──────── Given information
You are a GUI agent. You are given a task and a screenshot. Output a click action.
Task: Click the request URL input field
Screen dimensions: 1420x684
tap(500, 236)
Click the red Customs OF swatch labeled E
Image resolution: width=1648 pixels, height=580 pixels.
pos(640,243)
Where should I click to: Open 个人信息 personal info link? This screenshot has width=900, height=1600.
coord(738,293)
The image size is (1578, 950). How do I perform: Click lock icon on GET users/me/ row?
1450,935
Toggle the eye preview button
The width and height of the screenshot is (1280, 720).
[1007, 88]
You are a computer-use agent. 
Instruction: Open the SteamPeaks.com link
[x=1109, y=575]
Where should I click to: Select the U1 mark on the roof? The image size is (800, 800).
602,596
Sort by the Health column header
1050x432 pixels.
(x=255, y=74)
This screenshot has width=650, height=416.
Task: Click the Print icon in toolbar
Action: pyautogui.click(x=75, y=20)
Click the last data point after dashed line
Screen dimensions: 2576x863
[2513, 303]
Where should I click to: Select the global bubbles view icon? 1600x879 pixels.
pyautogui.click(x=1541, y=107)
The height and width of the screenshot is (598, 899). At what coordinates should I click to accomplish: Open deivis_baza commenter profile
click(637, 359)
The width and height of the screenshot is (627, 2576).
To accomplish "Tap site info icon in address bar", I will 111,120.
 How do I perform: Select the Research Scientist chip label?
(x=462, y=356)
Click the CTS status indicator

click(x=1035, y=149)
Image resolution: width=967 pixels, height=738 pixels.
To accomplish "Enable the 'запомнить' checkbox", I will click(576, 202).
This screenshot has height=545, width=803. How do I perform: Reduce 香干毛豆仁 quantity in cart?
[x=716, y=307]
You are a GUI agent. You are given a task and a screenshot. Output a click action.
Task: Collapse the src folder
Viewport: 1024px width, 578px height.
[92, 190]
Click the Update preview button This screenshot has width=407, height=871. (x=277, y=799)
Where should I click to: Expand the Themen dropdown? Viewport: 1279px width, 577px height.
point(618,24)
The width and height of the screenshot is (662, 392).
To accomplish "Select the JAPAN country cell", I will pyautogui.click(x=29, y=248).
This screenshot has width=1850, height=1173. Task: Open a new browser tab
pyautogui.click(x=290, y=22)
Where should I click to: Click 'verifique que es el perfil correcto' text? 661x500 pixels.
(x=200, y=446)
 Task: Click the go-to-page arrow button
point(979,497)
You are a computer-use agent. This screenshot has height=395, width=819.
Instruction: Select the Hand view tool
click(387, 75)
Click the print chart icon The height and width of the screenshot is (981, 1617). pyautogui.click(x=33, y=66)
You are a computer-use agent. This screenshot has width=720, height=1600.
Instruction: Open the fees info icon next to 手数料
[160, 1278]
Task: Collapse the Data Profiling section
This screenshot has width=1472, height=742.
────────────────
Task: Provide only the number of lines above that contain the word "preview".

Result: 2